Gak kok Bah, dari tadi Yuni gak liat apa-apa dan juga gak ada yang aneh kok. Jawabku bohong.
Syukurlah kalau begitu, yang jelas kamu jangan keluar rumah sendirian kayak tadi lagi, kalau ada perlu apa-apa tunggu Abah pulang dulu! perintah Abah kepadaku.
Iya Bah
Abah siap-siap pergi ngeronda dulu, kamu gak takut kan di rumah sendirian? Atau kamu mau tidur di rumah Etek Lusi aja? Tanya Abah, Etek Lusi adalah adiknya Ibu, rumahnya tidak terlalu jauh dari rumahku.
Gak usah Bah, Yuni di rumah aja, gak apa-apa kok!
Yaudah kalu begitu, Abah akan sering-sering memantau ke arah rumah, atau nanti Abah suruh orang lain buat patroli sering-sering ke arah rumah, menjelang shubuh Abah sudah pulang, Abah pergi dulu. Ucap Abah setelah mengambil sarung di kamarnya.
Iya Bah jawabku.
Sebenarnya ada sedikit rasa takut yang aku rasakan, tapi aku tidak mau menampakkan kepada Abah. Dari awal aku sudah tidak percaya dengan keberadaan Orang Hitam, dan aku tetap bertekat kalau Orang Hitam itu hanya mitos.
Jangan lupa batang talas hitamnya dibawa kedalam kamar! pesan Abah dari luar rumah sambil berusaha mengidupkan motor bututnya.
Aku tidak menjawab pesan Abah, aku hanya melihat tumpukan batang talas hitam di atas meja. Menurutku malahan batang talas ini yang memicu kehadiran hal-hal aneh. Aku matikan Tv dan ku bawa batang talas hitam kedalam kamar, lalu aku buang batang talas itu dari jendela. Kemudian aku bersiap-siap untuk tidur, karena tubuhku kembali merasakan lelah karena melakukan perjalanan jauh tadi siang.

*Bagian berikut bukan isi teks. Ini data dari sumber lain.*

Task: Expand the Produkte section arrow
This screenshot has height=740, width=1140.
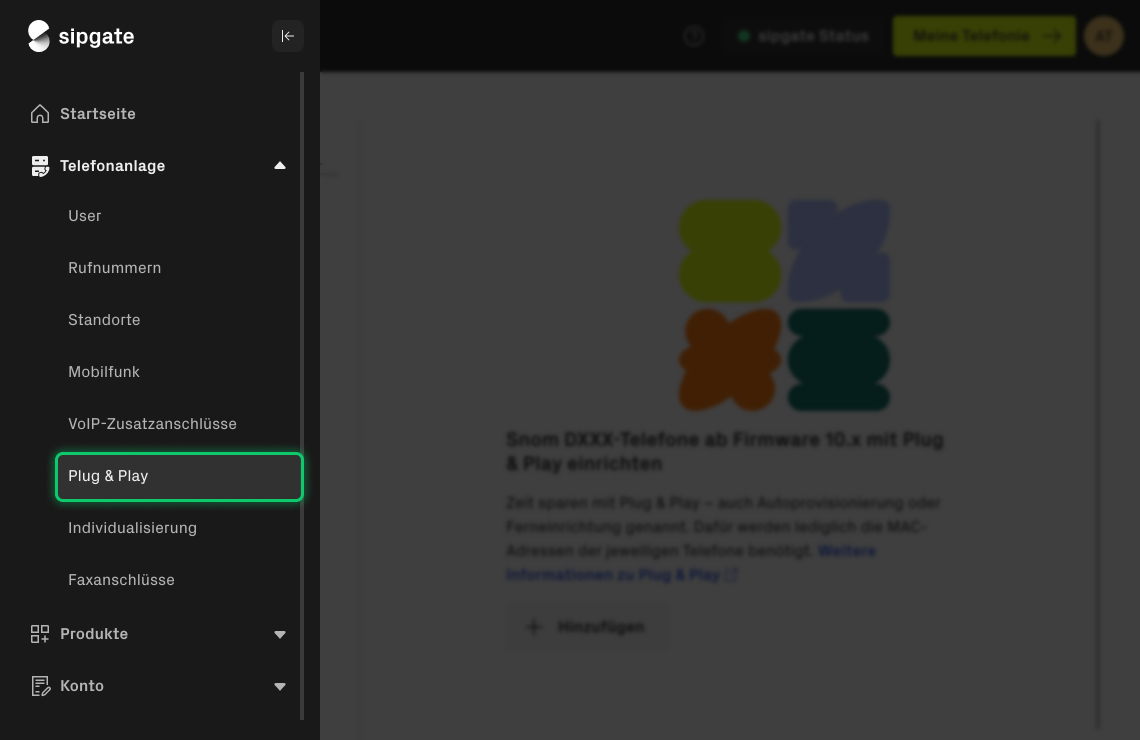Action: click(x=280, y=634)
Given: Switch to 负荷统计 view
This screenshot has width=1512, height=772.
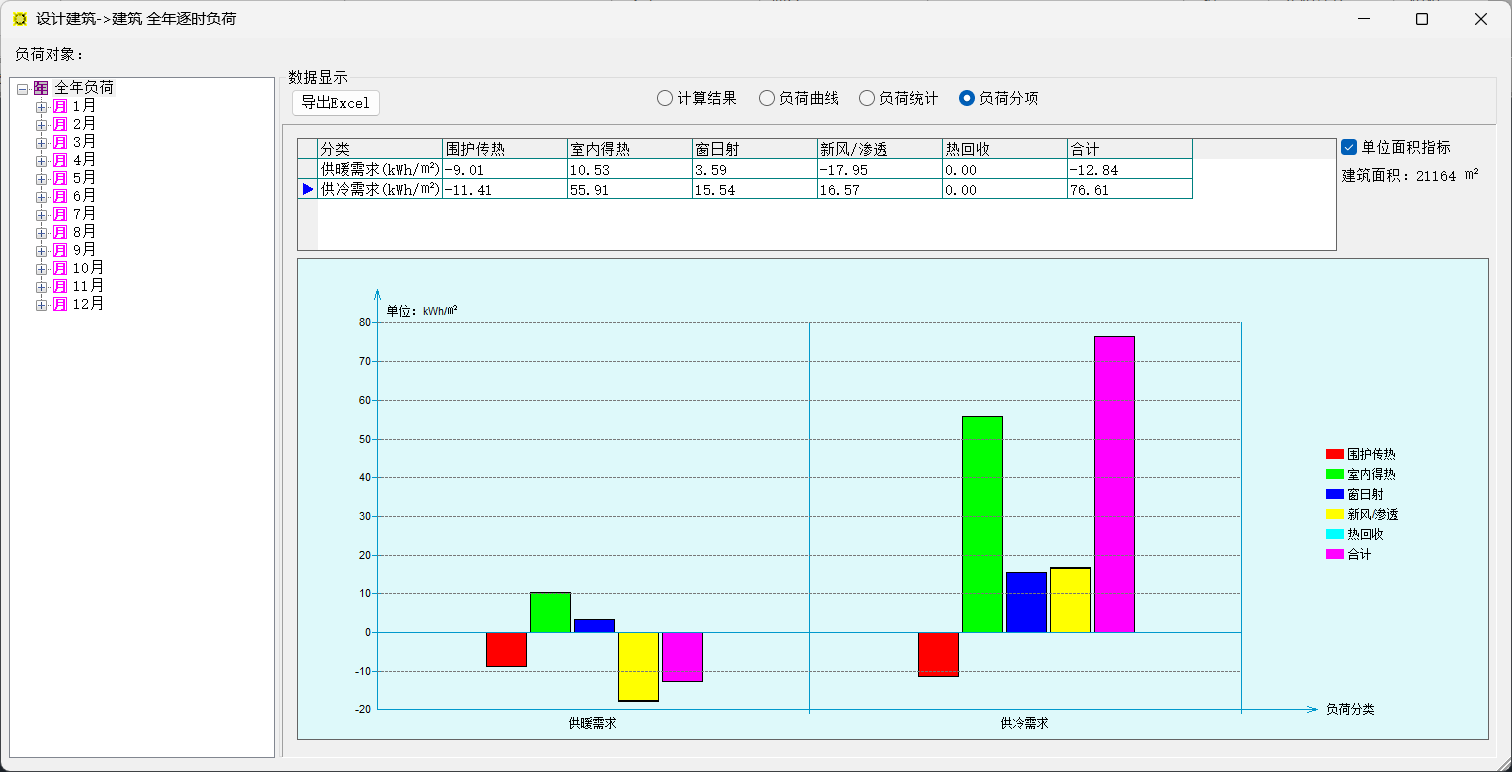Looking at the screenshot, I should [x=867, y=98].
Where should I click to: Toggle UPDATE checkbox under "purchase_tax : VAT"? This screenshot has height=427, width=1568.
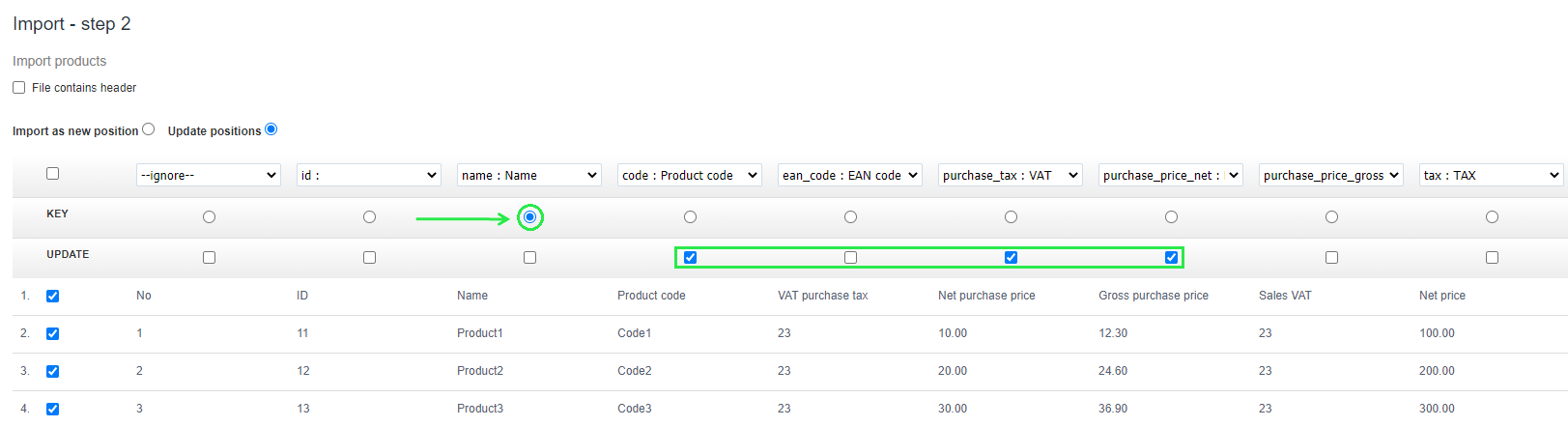tap(1011, 258)
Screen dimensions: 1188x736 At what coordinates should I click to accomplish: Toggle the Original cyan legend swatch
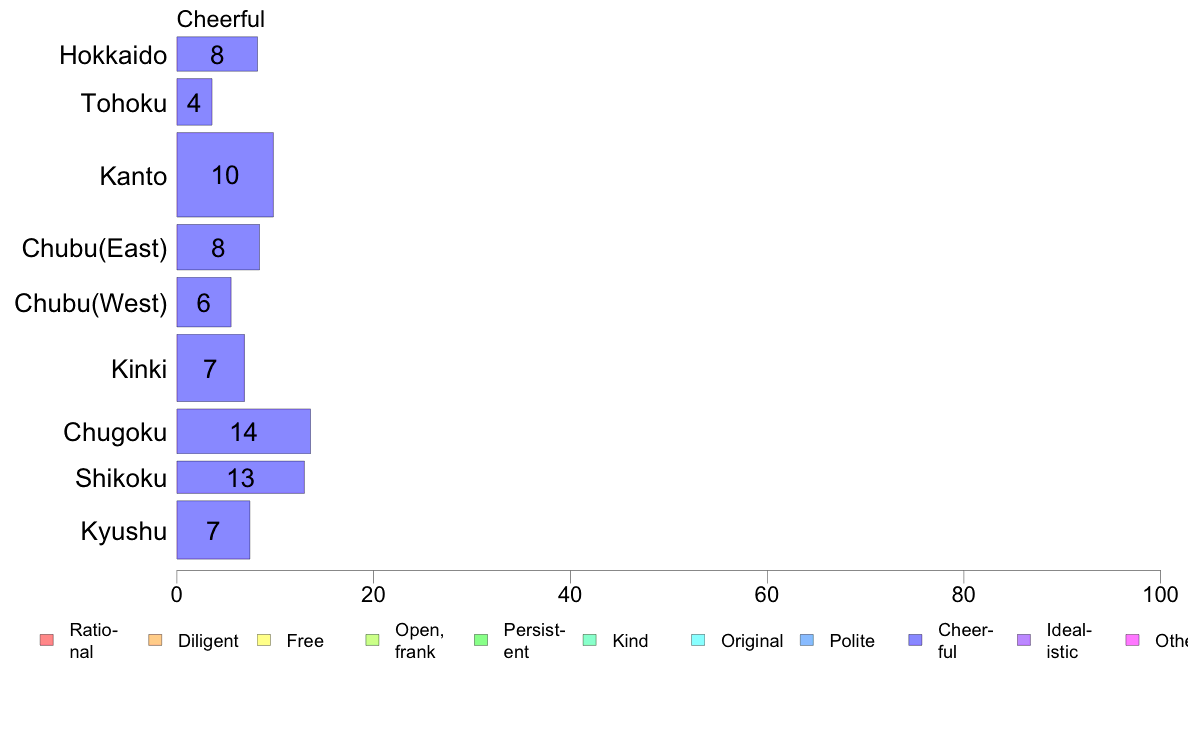tap(699, 640)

Sudah hampir 1 jam aku berbaring di kasur. Putar ke arah kanan, ke arah kiri, ataupun melihat ke arah loteng sudah berkali-kali aku lakukan. Tapi mata ini tidak kunjung mengantuk. Di luar suasana lumayan mencekam, angin kencang masih bisa aku dengar, atap rumah sering kali mengeluarkan suara benturan karena sapuan angin. Suara lolongan anjing juga tidak hentinya-hentinya bersautan. Pikiranku mulai memikirkan yang tidak-tidak, rasa takut entah kenapa mulai merasukiku. Jam baru menunjukkan pukul 22.00 wib. Sedang diselimuti rasa takut, tiba-tiba aku dikagetkan dengan suara ringtone hpku sendiri, Akhhh. Sial, bikin kaget saja. Ternyata satu sms baru saja masuk. Sebentar lagi aku ke rumah #Toni. Toni, muncul juga dia, datang diwaktu yang tepat.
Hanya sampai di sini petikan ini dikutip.